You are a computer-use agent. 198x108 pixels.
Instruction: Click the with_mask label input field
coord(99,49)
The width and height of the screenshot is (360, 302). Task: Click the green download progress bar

---

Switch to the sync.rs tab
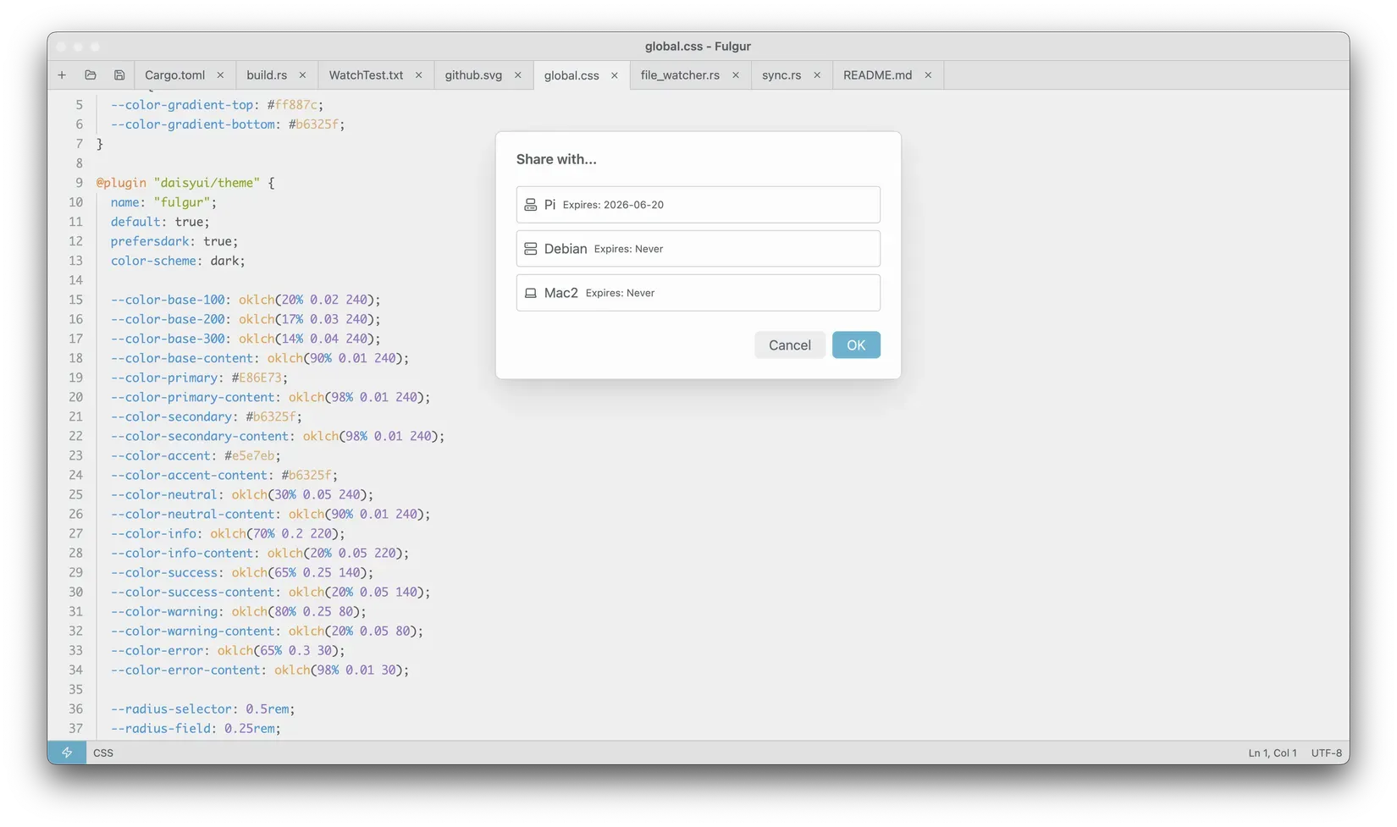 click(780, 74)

---

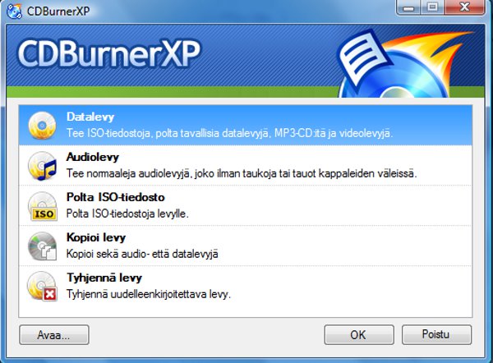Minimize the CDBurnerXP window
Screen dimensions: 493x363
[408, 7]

---

● **What needs to be done**
Copy out the lines from the one containing "You are a computer-use agent. 198x108 pixels." up to and including the one containing "The width and", reproducing them verbatim.

● **Task solution**
You are a computer-use agent. 198x108 pixels.
Instruction: Click the with_mask label input field
coord(99,49)
The width and height of the screenshot is (360, 302). Task: Click the green download progress bar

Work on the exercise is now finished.